Les travailleurs chinois à la conquête de leurs droits : quel rôle pour les marques ?

Dans un rapport publié le 17 mai, Les travailleurs chinois à la conquête de leurs droits. Quel rôle pour les marques ?, la FIDH fait état des évolutions encourageantes intervenues ces dernières années concernant la protection des droits des travailleurs en Chine, mais souligne un certain nombre de préoccupations quant aux conditions qui prévalent dans les usines. Ce rapport fait suite à une mission d’enquête dans le Guangdong, au sud-est de la Chine, menée en novembre 2012 afin d’évaluer les conditions de travail dans plusieurs usines fournissant de grands groupes internationaux.

Le cadre législatif s’est progressivement amélioré depuis les années 1990, venant réglementer la durée du travail, les contrats de travail ou encore la sécurité sociale à laquelle ont désormais droit les travailleurs. Les bas salaires, qui ont contribué à faire de la Chine « l’usine du monde » à la fin du 20ème siècle, ont substantiellement augmenté.

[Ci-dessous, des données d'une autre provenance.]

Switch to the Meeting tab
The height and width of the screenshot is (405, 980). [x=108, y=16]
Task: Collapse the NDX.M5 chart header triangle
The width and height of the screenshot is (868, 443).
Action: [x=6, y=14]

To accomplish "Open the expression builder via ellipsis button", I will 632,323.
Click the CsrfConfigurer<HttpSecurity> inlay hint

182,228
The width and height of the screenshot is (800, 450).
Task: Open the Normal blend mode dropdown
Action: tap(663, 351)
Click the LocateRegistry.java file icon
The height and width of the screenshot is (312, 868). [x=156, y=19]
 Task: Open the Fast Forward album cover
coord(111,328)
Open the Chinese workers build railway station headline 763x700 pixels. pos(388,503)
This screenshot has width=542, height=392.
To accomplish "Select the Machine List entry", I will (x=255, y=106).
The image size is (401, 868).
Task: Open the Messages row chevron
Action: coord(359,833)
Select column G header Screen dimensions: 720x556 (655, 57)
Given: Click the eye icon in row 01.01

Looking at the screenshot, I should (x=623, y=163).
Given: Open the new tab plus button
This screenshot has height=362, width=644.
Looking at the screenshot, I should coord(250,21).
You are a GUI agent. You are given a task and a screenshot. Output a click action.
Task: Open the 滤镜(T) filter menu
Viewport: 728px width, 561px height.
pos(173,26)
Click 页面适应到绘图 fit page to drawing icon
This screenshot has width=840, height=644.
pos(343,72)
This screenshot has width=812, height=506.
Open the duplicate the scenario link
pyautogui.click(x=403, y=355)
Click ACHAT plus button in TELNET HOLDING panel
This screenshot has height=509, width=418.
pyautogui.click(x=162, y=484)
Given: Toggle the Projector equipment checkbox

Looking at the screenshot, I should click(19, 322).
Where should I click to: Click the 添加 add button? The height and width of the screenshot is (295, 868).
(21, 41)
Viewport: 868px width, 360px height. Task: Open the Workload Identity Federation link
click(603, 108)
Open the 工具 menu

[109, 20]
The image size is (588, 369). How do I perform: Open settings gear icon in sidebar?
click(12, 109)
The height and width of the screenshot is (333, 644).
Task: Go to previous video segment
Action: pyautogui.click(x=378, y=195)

Malgré ces avancées notables, les salaires restent largement insuffisants au regard de l’augmentation du coût de la vie. Les travailleurs pour la plupart issus des zones rurales de la Chine sont ainsi obligés d’accepter des horaires de travail bien au-delà des règles fixées par la loi nationale qui limite à 8 heures le temps de travail quotidien et à 36 heures le nombre d’heures supplémentaires par mois. Dans les usines visitées par la FIDH, les ouvriers travaillaient entre 60 et 80 heures par semaine. Pour ces travailleurs migrants, qui vivent dans des dortoirs situés au sein des usines ou à proximité, il s’agit en effet de gagner le plus d’argent possible afin de subvenir aux besoins de leurs parents et enfants restés dans leur village d’origine. Certains espèrent pouvoir rentrer chez eux après quelques années de travail intensif dans les usines du Guangdong.

Face à cette situation, les ouvriers ne disposent que de peu de marge de manœuvre afin de faire valoir leurs droits. Le syndicat unique chinois (ACFTU), inféodé au Parti communiste, s’attache bien plus à maintenir la stabilité sociale qu’à défendre les travailleurs. Quant aux audits sociaux commandités par les acheteurs internationaux, leur portée reste limitée : s’ils restent utiles pour mesurer certains aspects des conditions de travail (horaires, contrats, sécurité sociale, conditions de logement) et peuvent aboutir à des améliorations lorsqu’ils font l’objet d’un suivi étroit pas les acheteurs, la sous-traitance - notamment des activités les plus dangereuses - échappe aux audits. En outre, pour satisfaire aux critères des audits sociaux, les fournisseurs n’hésitent pas à nommer eux-mêmes des soi-disant représentants des travailleurs. Ces audits ne permettent pas de faire progresser la liberté syndicale et le droit à des négociations collectives. Des modalités d’actions complémentaires doivent être mises en place par les acheteurs internationaux à cet effet, concernant en particulier l’adaptation de leurs pratiques d’achat.

Depuis une dizaine d’années, les conflits sociaux se multiplient considérablement en Chine. Dans certains cas, la mobilisation notamment à travers les grèves a permis aux ouvriers d’obtenir des améliorations tangibles en termes de salaires et d’avantages sociaux, et parfois même de représentation des travailleurs.

Aujourd’hui, les ouvriers communiquent de manière croissante via les réseaux sociaux et les téléphones portables, multipliant leur capacité d’action. Les jeunes générations refusent de plus en plus de se plier aux conditions de travail qu’ont connu leurs parents.

« La nouvelle génération de travailleurs en Chine est en train d’agir pour défendre ses droits. Les entreprises multinationales doivent respecter et exiger de leurs fournisseurs le respect du droit du travail chinois, le droit des travailleurs d’élire librement leurs représentants, et le droit à la négociation collective », a déclaré Han Dongfang, Directeur Exécutif de China Labour Bulletin (CLB), partenaire de la FIDH.

L’augmentation des salaires incite aujourd’hui les acheteurs internationaux à réduire leur production en Chine pour s’approvisionner dans d’autres pays, où les coûts de production sont moins élevés. Cela illustre combien les pratiques d’achat de ces marques restent guidées par les coûts les plus bas. De nombreuses entreprises transfèrent ou envisagent de transférer leur production vers des pays où la main-d’œuvre est meilleur marché qu’en Chine. Cela ne laisse aucune place à la dimension sociale. Un tel nivellement par le bas est regrettable. Les entreprises devraient plutôt adopter des politiques volontaristes en faveur des droits des travailleurs en Chine, a conclu Souhayr Belhassen, Présidente de la FIDH.